The opening movement of the belated Augustus III tribute, BWV 206, is a joyous celebration of the return of the Saxon Elector, beginning with reference to the four rivers of Saxony with "playful waves" that "murmur gently," which his subjects' joyous response turns into torrents that roar — an affect that begins what has been called Bach's ceremonial "Water Music" (YouTube). The text also has the popular Arcadian element of nature in response, "banks and cliffs may resound all the more," with the personified joy "that stirs up our waters" and "bursts through the dams." This text has a similar affect of a profane celebration with images of a force that impacts upon people where water in a Pentecost setting could represent a gift of the spirit such as wind or fire, causing people's "amazement" (Verwundrung).

Schleicht, spielende Wellen, und murmelt gelinde!
Glide, playful waves, and murmur gently!
Nein, rauschet geschwinde,
No, roar on swiftly
Dass Ufer und Klippe zum öftern erklingt!
so that banks and cliffs may resound all the more!
Die Freude, die unsere Fluten erreget,
The joy that stirs up our waters
Die jegliche Welle zum Rauschen beweget,
that makes every wave roar,
Durchreißet die Dämme,
bursts through the dams
Worein sie Verwundrung und Schüchternheit zwingt.
where it is confined by amazement and timidity.

In the Cantata 206 anonymous original libretto the four soloists, rather than being mythological or allegorical figures, represent elements of the character of each of the four rivers of Augustus' kingdom: soprano Pleiße (Leipzig); alto, Danube (Austria, Augustus’ consort); tenor, Elbe (Saxony, Dresden); and bass, Weichsel/Vistula (Poland).
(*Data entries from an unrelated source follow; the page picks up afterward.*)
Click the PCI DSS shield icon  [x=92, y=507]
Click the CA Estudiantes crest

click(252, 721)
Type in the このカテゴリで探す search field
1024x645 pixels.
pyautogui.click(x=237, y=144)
Each has a unique character and distinct gifts. Because of this last-minute substitution, the sponsoring Leipzig University students chose a learned professor, Johann Christoph Clauder, to produce a poem to be set hastily to Bach's music, BWV 215, that sings the basic praises of Augutus III, with biographical elements of enlightened patriarchy and mercy, in a time of wealth yet shadows of conflict (Nos.3 and 5), with classical and historical illusions.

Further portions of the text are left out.